In a previous blog post, I explored how denim could move beyond seasons to create long-lasting trends. Eight industry insiders discussed and generally agreed that demand—not supply—is the main driver of trends.
Suggested further reading: Why Denim of the Future Might Not Have Seasons
For the first time, a fabric trade show presented a method to think and work beyond trends for denim. The solution is to segment the market into denim communities, or ‘concepts,’ instead of the traditional consumer targets such as age, generation, professions, income or location.
Communities are more important than ever for consumers when they’re forming and expressing their identities. And they are no longer tied to a physical location.

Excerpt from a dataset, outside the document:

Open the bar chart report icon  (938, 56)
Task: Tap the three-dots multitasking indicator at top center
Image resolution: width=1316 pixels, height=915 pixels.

While communities have been part of the science of branding and marketing for the better part of two decades, for the denim supply chain, it’s still a novel idea to segment the market this way.
In this sponsored blog post, I talk to Bluezone’s creative consultant Tilmann Wröbel about the community approach to trends. I also ask four denim designers about how implementing this approach would affect the jeans they’re making.
The Eight Communities of Bluezone’s ‘Concept Zone’
For the ‘Concept Zone’ at Bluezone, eight denim communities had been defined. Each was represented by actual people, and you got a glimpse into their lives, values, interests, passions and hobbies.
It was a chance to “look into the eyes of these real people. Look at how they really live, what they love, what they read and listen to,” Tilmann explains.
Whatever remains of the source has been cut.